- TASK STATEMENT -
Both the line below containing "ALL Bigg Boss LIVE 24/7 (152, 1249)" and the line containing "تهران تایمز (25, 2167)", along with every line between them, should be repeated exactly; no other line belongs in the answer.
──────────
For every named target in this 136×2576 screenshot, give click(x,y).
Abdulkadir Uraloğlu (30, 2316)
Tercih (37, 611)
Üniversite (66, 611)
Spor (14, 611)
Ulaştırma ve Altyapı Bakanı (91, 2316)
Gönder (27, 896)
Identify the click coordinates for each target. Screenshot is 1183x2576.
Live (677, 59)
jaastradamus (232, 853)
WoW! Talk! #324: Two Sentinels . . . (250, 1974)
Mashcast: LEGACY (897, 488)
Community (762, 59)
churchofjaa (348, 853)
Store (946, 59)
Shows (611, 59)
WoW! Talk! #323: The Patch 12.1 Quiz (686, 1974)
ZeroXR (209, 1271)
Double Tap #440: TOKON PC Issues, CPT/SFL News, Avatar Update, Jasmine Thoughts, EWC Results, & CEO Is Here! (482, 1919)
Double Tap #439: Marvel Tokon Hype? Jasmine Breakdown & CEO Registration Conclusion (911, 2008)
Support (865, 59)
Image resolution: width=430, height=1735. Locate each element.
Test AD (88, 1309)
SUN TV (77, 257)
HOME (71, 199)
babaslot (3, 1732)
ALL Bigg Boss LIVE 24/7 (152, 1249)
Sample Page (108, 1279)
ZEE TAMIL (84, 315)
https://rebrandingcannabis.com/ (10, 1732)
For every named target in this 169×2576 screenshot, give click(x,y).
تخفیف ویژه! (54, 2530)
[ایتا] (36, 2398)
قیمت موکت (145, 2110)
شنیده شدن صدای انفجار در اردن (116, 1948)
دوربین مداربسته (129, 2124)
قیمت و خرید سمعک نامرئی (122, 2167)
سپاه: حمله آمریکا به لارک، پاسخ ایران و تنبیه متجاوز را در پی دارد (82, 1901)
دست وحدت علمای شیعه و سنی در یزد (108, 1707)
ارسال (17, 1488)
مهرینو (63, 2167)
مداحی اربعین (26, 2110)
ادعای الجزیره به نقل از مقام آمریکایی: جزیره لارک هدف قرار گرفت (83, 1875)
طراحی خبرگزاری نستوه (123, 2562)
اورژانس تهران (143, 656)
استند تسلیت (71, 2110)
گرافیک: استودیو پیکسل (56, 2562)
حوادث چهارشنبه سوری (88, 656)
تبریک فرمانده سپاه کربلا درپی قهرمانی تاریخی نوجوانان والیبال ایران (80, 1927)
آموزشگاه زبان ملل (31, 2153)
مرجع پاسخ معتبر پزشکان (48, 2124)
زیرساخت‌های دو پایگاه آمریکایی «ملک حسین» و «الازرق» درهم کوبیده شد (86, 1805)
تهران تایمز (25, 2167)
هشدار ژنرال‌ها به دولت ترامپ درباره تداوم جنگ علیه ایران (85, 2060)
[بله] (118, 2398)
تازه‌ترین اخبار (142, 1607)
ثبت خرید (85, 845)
──────────
- RESPONSE AREA -
ALL Bigg Boss LIVE 24/7 (152, 1249)
Sample Page (108, 1279)
ZEE TAMIL (84, 315)
https://rebrandingcannabis.com/ (10, 1732)
For every named target in this 169×2576 screenshot, give click(x,y).
تخفیف ویژه! (54, 2530)
[ایتا] (36, 2398)
قیمت موکت (145, 2110)
شنیده شدن صدای انفجار در اردن (116, 1948)
دوربین مداربسته (129, 2124)
قیمت و خرید سمعک نامرئی (122, 2167)
سپاه: حمله آمریکا به لارک، پاسخ ایران و تنبیه متجاوز را در پی دارد (82, 1901)
دست وحدت علمای شیعه و سنی در یزد (108, 1707)
ارسال (17, 1488)
مهرینو (63, 2167)
مداحی اربعین (26, 2110)
ادعای الجزیره به نقل از مقام آمریکایی: جزیره لارک هدف قرار گرفت (83, 1875)
طراحی خبرگزاری نستوه (123, 2562)
اورژانس تهران (143, 656)
استند تسلیت (71, 2110)
گرافیک: استودیو پیکسل (56, 2562)
حوادث چهارشنبه سوری (88, 656)
تبریک فرمانده سپاه کربلا درپی قهرمانی تاریخی نوجوانان والیبال ایران (80, 1927)
آموزشگاه زبان ملل (31, 2153)
مرجع پاسخ معتبر پزشکان (48, 2124)
زیرساخت‌های دو پایگاه آمریکایی «ملک حسین» و «الازرق» درهم کوبیده شد (86, 1805)
تهران تایمز (25, 2167)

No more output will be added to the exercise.